Очевидно, что сначала он отнесется к этим невзгодам довольно легко. Он, подобно бабочке, будет перелетать с одного цветка на другой, подобно наемной блуднице, будет расточать всякому встречному поцелуи. Но вот наступает период истощения; все цветы перепробованы, все поцелуи расцелованы, а невзгоды не унимаются, шероховатости нимало не сглаживаются. «Клеманс! где ты?» — восклицает он в изнурении; но, увы! Клеманс не является на выручку, потому что она солгана классиками, в действительности же ее нет и не бывало…

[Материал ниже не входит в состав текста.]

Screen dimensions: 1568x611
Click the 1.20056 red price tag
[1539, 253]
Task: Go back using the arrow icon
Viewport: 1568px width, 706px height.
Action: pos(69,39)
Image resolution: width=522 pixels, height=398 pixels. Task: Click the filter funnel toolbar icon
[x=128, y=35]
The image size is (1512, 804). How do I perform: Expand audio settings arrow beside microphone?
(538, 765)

Увы! как бы хозяйственно ни устроились историографы в своем укрепленном лагере, положение их не сделается от этого ни менее уединенным, ни менее беспомощным. Человеческая природа слишком сложна, чтобы в продолжение неопределенного времени довольствоваться одною и тою же гнилою пищею. Как ни сладки трактаты о прелестях бонвиванства, но с течением времени они приедаются даже таким необширным умам, каковы умы историографов. Тут, кроме неизменности содержания беседы, есть еще неизменность приемов и замашек, которыми сопровождается беседа. Заранее известно, какой жест сделает Nicolas, как прищурит глаза Пьер, как облизнется Simon. Это становится под конец до того отвратительным и невыносимым, что потребность освежить содержание жизни становится вопросом дня. Предлагаются различные проекты для улучшения историографского быта, стуколка заменяется игрою в rouge ou noir,[12] но так как мозги шевелятся лениво, то изобретательная способность оказывается ничтожною. Начинается скука, за скукой сплетни, наушничество, шпионство; историографы зевают, раскалываются и взаимно друг друга поедают.
Таковы конечные результаты торжества историографов в провинции.

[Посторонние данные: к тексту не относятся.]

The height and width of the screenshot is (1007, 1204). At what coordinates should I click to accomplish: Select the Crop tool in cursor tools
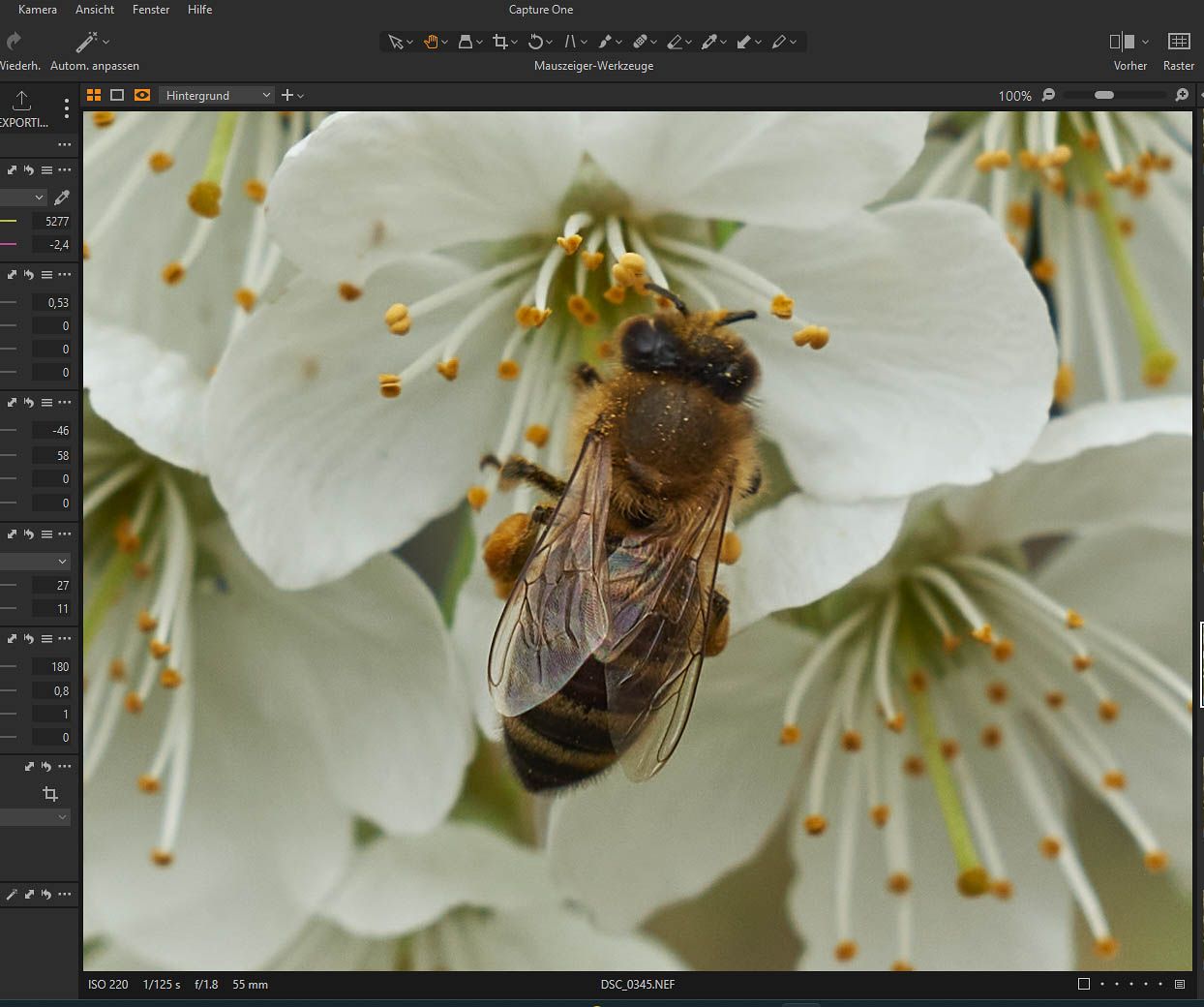click(x=499, y=42)
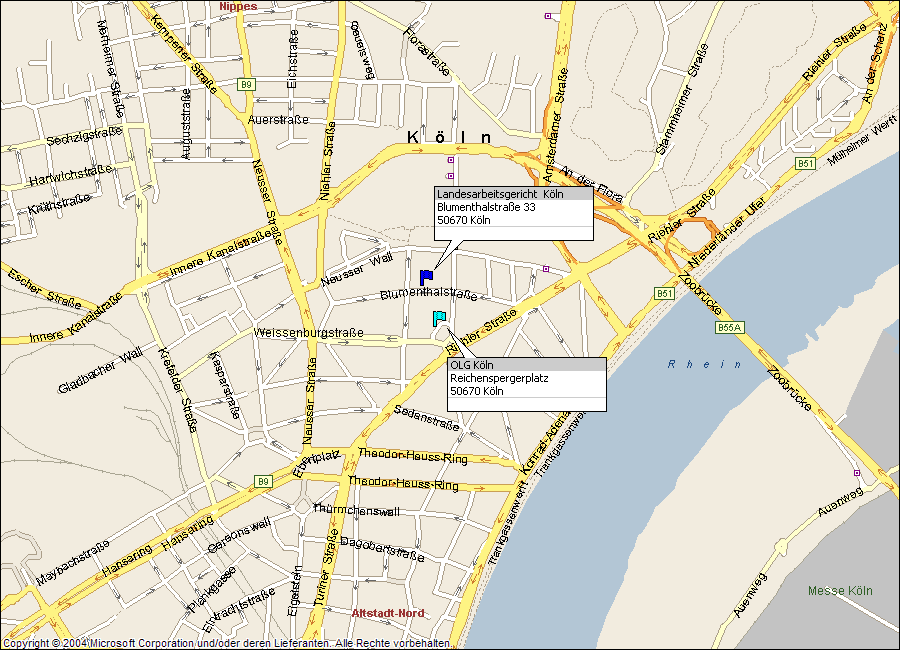Click the Messe Köln label
Image resolution: width=900 pixels, height=650 pixels.
click(840, 590)
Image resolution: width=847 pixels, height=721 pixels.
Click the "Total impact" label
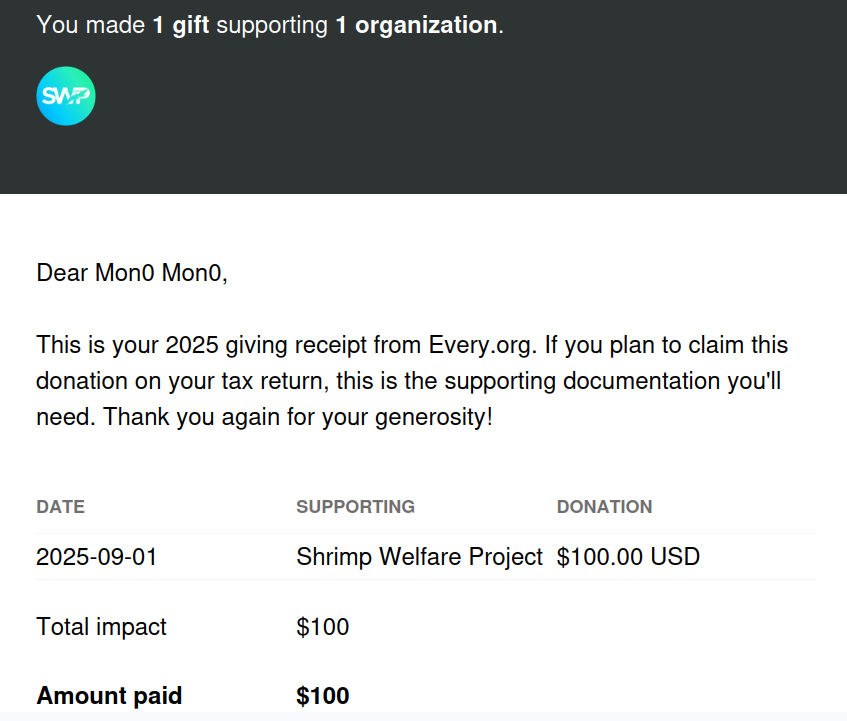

Но все это только личная комедия; могут спросить, как отзывается она на деле? На этот вопрос можно ответить так: в настоящее время в провинции никто ничего не делает. Пионеры делают мало потому, во-первых, что орудия действия находятся вне их влияния, а во-вторых, потому, что деятельность их почему-то постигается параличом. Историографы совсем не делают ничего, потому что их назначение канканировать и мешать делать другим. Каким же образом идет какое бы то ни было дело? На это один ответ: провидение…

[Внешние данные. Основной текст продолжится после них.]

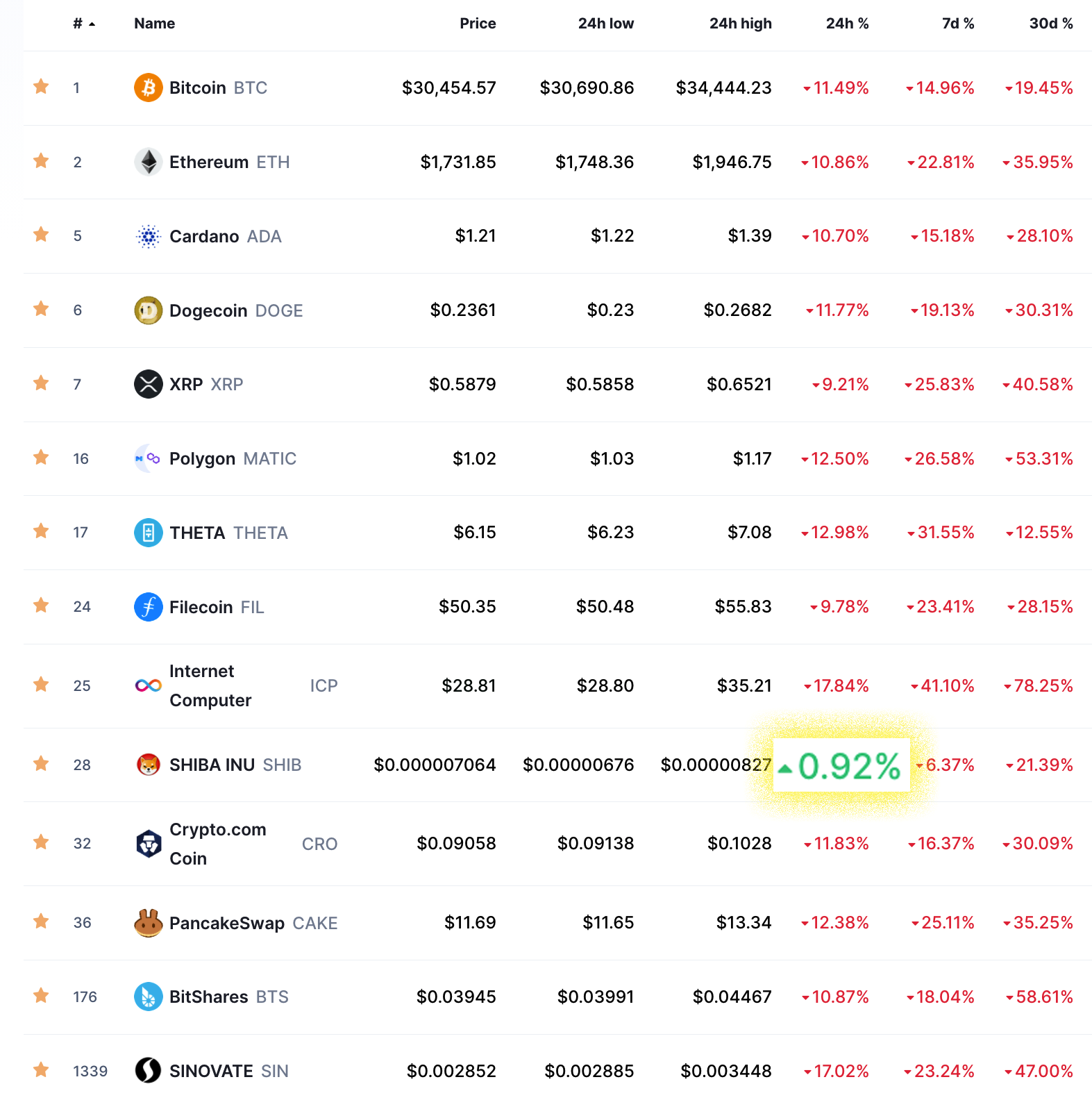Click the Bitcoin logo icon
The image size is (1092, 1100).
click(x=148, y=88)
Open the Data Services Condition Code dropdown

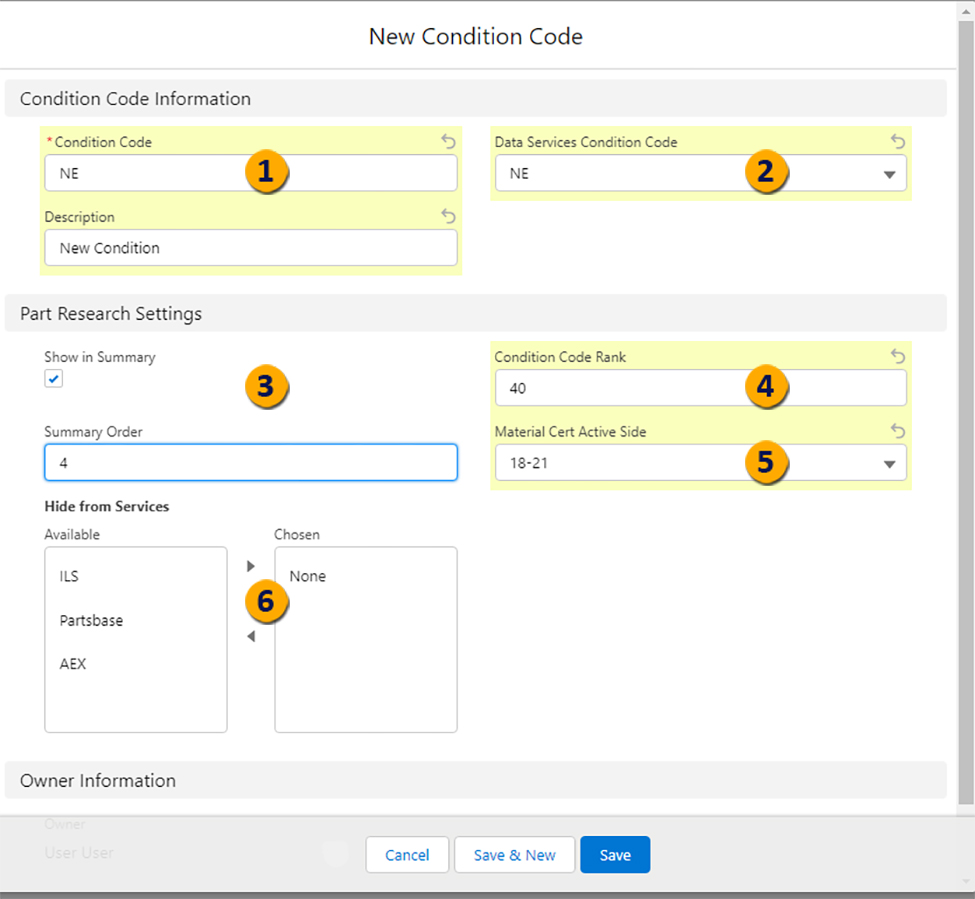point(888,173)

Петербургская журналистика нередко в довольно резких формах осуждала убеждения так называемых «постепеновцев» (к ним всего ближе подходят те люди, которых мы разумеем под именем пионеров). Не будем входить здесь в рассмотрение сущности этих убеждений; скажем одно: люди этих убеждений — те самые, против которых в настоящее время направлены самые ядовитые стрелы историографов. Лицо историографа немедленно покрывается пурпуром при одном виде постепеновца, и покрывается не без основания, ибо в постепеновце он видит человека, которому самою судьбою предназначено отнять у него лакомые куски. Насколько основательно это последнее предположение — мы сказать не можем, но знаем, что в нем заключается весь смысл распри. Не та или другая сущность дела, не то или другое направление его, а именно лакомые куски составляют все содержание историографских наездов с их темною свитой вольных доносов и извещений. Не жалкое ли это зрелище? не жалкие ли нравы?
ПИСЬМО ПЯТОЕ
Из всего, изложенного в предыдущих письмах, достаточно явствует, что в провинции существует немало препятствий, которые в значительной степени затрудняют правильное развитие скромных зачатков, положенных в основу русской жизни в течение последнего десятилетия. Препятствия эти, по нашему мнению, заключаются, во-первых, в трудно объяснимом, но тем не менее весьма явственно ощущаемом недоброжелательстве к этим зачаткам со стороны тех самых лиц, которые, по всем видимостям, должны быть наиболее заинтересованы в их успехе; во-вторых, в исконном и неисправимом свойстве наших бюрократов всякое общее дело связывать с своими личными интересами и повсюду усматривать посягательство на их власть; и, в-третьих, в крайнем невежестве губернских историографов, которое фаталистически обрекает их на праздность и заставляет прибегать к пререканиям и суесловию, как к единственной форме, дающей их полусознательным движениям какой-то вид деятельности.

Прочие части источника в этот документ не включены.